Tutte le critiche all’energia nucleare
“Il messaggio centrale, ripetuto ancora e ancora, che una nuova generazione di nucleare sarà pulita, sicura, smart ed economica, è una finzione”, attaccano i 4 ex funzionari. “La realtà è che il nucleare non è né pulito, né sicuro, né intelligente; ma una tecnologia molto complessa con il potenziale di causare danni significativi”.
Se si guardano i costi, l’energia nucleare perde il confronto con le rinnovabili “in termini di produzione di energia e mitigazione della CO2”. Anche se nel computo si fanno rientrare i costi per lo stoccaggio di energia necessari per aumentare la quota di fer. Il nucleare sarebbe anche “troppo costoso e rischioso per gli investimenti del mercato finanziario, e quindi dipendente da sussidi pubblici e garanzie di prestito molto grandi”.
Poi c’è il capitolo sicurezza.
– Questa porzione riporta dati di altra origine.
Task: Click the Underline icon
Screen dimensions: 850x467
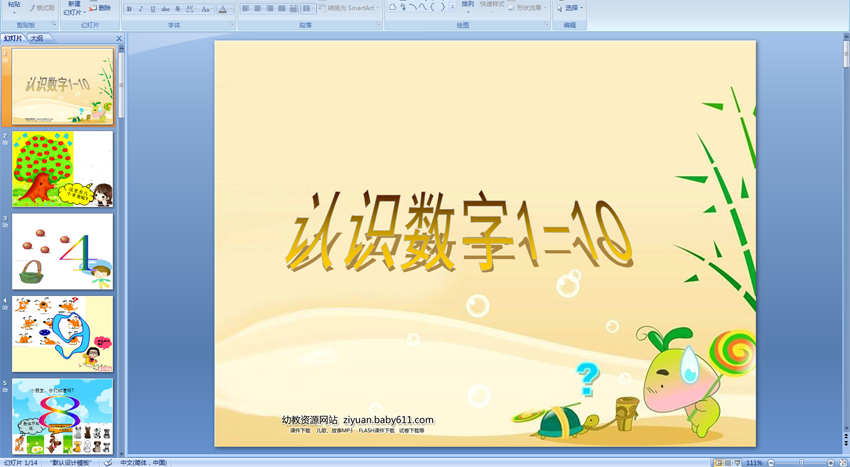Action: click(152, 9)
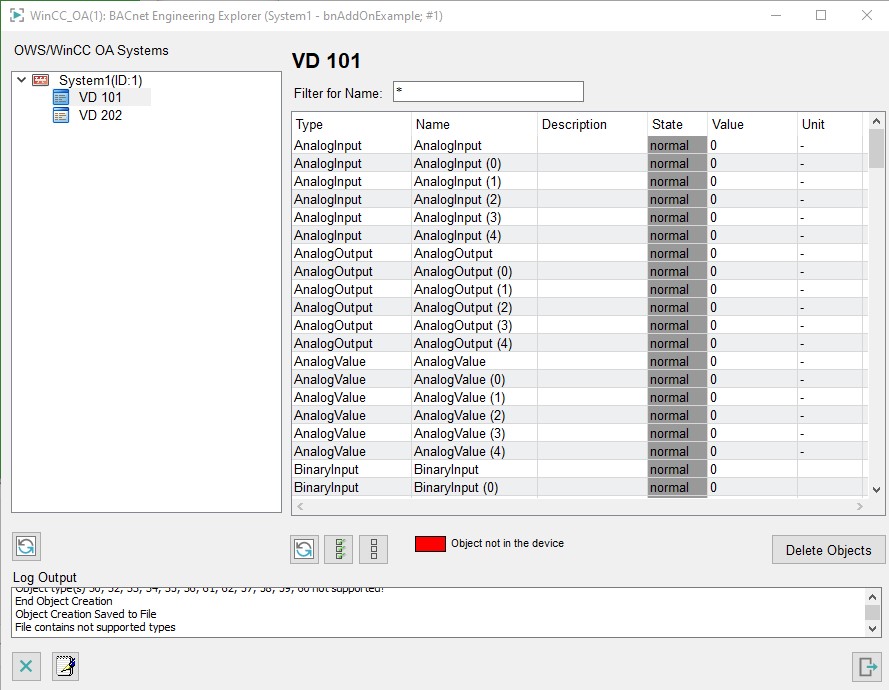Clear the log output with the X icon

(26, 666)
L’energia nucleare “è insostenibile” perché genera scorie radioattive, tagliano corto i 4 autori dell’intervento su una questione che nell’ultimo anno è stata al centro del dibattito sull’inserire o meno l’atomo nella tassonomia verde UE. Non solo. Il nucleare sarebbe “soggetto a troppi problemi tecnici e di sicurezza irrisolti associati a concept più recenti e non provati, inclusi i reattori “avanzati” e gli Small Modular Reactors (SMR)”. Problemi che sono emersi anche di recente. Nel 2021, ad esempio, un difetto di design ha portato allo stop cautelativo di un impianto in Cina, a Taishan. Difetto che potrebbe riguardare anche tutti gli altri reattori EPR di terza generazione avanzata (III+), come quello francese di Flamanville (avvio previsto a fine 2022) e quello finlandese di Olkiluoto, andato online lo scorso dicembre. Inoltre, il nucleare resta “intrinsecamente rischioso” per incidenti a cascata dovuti a errori umani, ma ha anche una maggiore vulnerabilità dovuta all’impatto del climate change, dall’“innalzamento del livello del mare indotto dal clima, alle tempeste, alle mareggiate, all’inondazione e al rischio di inondazioni, con conseguenti impatti economici internazionali”.
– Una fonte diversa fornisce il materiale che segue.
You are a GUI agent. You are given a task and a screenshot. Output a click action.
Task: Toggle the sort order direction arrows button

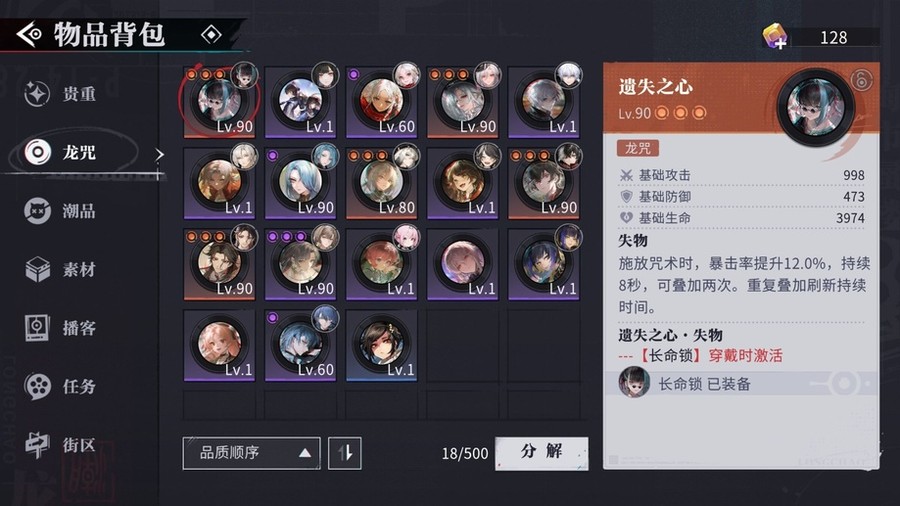point(345,453)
Come strategia contro la crisi climatica, l’energia nucleare avrebbe un problema di filiera: sarebbe “troppo poco maneggevole e complessa per creare un regime industriale efficiente per i processi di costruzione e funzionamento dei reattori entro il tempo di costruzione previsto e la portata necessaria per la mitigazione del cambiamento climatico”.